_WHAT THE TASK ASKS_: Lines from the top of the entries through the line that has "Click Редактировать in" must be duplicated exactly, and no others.

=== GIVEN DATA ===

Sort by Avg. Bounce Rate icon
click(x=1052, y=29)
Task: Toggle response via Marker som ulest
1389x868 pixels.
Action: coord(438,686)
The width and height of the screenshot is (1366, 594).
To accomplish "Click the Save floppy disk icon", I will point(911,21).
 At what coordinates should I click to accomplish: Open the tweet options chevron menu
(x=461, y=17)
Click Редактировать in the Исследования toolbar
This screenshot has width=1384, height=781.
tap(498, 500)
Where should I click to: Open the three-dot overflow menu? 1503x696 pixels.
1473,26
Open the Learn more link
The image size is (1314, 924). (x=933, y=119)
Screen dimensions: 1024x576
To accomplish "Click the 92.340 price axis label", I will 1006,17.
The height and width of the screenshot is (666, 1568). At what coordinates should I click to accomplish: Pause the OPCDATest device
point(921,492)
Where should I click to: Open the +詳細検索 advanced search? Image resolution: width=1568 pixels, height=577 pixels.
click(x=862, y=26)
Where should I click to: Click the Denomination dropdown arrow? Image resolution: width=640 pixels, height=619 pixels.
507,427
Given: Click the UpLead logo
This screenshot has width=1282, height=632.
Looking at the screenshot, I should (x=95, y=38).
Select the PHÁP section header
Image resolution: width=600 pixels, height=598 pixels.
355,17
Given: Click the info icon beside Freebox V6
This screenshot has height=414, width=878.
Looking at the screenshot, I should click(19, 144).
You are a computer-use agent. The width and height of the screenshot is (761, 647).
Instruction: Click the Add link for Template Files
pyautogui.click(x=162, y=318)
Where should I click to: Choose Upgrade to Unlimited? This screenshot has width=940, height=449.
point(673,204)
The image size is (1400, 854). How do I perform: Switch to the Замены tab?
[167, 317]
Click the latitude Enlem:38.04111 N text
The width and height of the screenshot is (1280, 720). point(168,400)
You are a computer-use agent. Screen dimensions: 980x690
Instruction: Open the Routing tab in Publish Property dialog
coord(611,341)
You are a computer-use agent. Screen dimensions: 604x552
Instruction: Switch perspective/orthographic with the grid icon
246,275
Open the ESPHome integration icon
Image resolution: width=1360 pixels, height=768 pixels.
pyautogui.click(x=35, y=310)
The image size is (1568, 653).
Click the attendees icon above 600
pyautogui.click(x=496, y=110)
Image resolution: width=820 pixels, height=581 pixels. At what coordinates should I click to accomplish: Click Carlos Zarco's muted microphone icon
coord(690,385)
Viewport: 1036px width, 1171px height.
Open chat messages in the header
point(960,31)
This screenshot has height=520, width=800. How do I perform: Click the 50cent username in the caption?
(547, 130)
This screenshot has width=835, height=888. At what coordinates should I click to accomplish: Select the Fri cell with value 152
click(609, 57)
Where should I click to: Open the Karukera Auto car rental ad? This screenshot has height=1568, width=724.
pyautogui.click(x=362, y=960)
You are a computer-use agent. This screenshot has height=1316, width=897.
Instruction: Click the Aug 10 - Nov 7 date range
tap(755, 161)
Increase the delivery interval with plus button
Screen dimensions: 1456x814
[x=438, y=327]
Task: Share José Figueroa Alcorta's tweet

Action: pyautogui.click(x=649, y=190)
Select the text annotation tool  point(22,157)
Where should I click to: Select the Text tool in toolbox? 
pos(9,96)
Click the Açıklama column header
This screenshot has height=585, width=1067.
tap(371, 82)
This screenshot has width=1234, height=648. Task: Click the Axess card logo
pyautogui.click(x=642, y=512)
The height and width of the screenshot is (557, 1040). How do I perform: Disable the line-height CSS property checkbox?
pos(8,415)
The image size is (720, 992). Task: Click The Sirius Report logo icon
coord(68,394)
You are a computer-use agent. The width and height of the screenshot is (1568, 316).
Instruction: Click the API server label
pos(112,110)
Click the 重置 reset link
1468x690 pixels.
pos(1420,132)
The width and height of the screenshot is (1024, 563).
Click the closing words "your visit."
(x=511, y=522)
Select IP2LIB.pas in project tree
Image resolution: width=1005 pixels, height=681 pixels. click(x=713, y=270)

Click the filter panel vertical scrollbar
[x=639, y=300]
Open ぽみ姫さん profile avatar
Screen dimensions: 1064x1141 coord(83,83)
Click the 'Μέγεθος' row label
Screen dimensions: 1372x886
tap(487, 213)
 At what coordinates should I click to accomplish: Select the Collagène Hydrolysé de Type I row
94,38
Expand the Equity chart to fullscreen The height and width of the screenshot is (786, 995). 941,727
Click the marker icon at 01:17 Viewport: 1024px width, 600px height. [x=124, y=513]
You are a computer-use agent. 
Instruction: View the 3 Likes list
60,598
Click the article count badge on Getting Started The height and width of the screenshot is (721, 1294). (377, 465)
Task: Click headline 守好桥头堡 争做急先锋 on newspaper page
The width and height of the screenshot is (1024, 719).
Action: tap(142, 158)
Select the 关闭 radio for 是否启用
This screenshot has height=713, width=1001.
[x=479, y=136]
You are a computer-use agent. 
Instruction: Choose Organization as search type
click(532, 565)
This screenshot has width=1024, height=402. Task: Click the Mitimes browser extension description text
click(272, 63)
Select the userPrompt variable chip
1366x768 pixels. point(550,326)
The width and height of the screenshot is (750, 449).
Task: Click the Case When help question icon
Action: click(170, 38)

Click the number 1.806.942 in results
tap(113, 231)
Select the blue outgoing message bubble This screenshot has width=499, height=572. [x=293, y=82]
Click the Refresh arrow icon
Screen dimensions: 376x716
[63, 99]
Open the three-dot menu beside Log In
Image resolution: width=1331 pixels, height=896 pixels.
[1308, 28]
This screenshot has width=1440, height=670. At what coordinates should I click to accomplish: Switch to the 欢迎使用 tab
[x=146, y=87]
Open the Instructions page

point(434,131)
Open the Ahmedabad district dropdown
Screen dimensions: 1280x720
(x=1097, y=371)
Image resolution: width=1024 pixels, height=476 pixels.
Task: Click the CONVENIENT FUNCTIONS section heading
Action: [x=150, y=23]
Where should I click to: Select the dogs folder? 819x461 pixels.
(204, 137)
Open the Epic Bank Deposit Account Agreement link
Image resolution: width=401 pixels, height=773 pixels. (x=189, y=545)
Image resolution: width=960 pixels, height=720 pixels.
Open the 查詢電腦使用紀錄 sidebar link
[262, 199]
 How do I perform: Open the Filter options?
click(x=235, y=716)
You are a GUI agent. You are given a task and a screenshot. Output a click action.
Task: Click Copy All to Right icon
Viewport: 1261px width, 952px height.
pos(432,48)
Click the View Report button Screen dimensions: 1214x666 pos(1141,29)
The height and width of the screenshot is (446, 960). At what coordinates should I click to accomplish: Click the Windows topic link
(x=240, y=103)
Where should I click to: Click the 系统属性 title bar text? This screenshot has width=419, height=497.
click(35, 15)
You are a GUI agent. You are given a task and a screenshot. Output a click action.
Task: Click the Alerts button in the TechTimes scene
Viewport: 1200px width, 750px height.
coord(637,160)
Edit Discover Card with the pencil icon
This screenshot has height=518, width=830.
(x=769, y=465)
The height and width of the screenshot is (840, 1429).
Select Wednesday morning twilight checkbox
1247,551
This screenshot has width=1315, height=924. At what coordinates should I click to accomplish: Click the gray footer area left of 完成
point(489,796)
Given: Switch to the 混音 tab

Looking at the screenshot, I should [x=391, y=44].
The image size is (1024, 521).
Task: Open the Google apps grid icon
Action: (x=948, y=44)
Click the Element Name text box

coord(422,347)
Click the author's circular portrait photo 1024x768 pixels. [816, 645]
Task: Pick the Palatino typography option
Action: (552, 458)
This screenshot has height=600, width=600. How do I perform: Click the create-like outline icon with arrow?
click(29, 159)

===

_COMPLETED EXERCISE_:
Sort by Avg. Bounce Rate icon
click(x=1052, y=29)
Task: Toggle response via Marker som ulest
1389x868 pixels.
Action: coord(438,686)
The width and height of the screenshot is (1366, 594).
To accomplish "Click the Save floppy disk icon", I will point(911,21).
 At what coordinates should I click to accomplish: Open the tweet options chevron menu
(x=461, y=17)
Click Редактировать in the Исследования toolbar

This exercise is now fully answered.